2) Climb the Snazette variation to the Snaz and continue up the upper two difficult pitches of Caveat. The Caveatte linkup! You do cut off the classic 2nd hard pitch of Caveat, but the Snazette is a very worthy and beautiful crack
Descent: I have rapped the Snaz rap route with 70M double-rope (described in in Andy's comment to Caveat's). It is certainly nice, but both times I've managed to get my rope stuck in flakes during the rap that begins at the top of the Snaz's 5.9 wide pitch. I think the best option might be to just use the bolt anchor at the base of the 5.9 wide pitch instead of skipping it.
For The Snaz and Caveat Emptor, instead of turning back west after the sixth switchback, continue straight, scrambling up to a large ledge.
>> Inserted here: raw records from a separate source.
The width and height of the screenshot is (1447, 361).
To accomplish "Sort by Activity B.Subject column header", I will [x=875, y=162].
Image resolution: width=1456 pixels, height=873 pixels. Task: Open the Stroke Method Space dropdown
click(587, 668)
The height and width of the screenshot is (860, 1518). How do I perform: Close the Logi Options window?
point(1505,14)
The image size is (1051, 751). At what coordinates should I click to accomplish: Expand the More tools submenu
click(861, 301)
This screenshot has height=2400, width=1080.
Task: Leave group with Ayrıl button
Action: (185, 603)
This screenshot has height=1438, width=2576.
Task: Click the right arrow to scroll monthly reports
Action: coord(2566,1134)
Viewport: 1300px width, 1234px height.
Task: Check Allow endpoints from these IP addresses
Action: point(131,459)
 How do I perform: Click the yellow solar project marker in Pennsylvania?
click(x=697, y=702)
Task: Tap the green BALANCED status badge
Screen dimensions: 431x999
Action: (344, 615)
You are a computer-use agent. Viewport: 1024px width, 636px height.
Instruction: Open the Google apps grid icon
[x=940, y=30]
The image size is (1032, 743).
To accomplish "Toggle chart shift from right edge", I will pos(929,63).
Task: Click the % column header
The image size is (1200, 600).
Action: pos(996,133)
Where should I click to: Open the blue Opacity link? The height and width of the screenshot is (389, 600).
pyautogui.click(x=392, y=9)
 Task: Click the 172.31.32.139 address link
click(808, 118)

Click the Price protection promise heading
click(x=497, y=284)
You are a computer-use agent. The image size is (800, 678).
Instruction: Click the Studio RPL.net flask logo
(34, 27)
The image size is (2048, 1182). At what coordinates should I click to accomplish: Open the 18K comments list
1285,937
If the trail begins to level out an enter a big valley, you've gone too far! Follow this ledge to a slab with a large tree that leads to a broad ledge above. This is the approach pitch for the Snaz and Caveat Emptor.
For Aerial Boundaries and Escape from Death, continue past all the switchbacks until the trail just begins to level out. See that route description for additional info.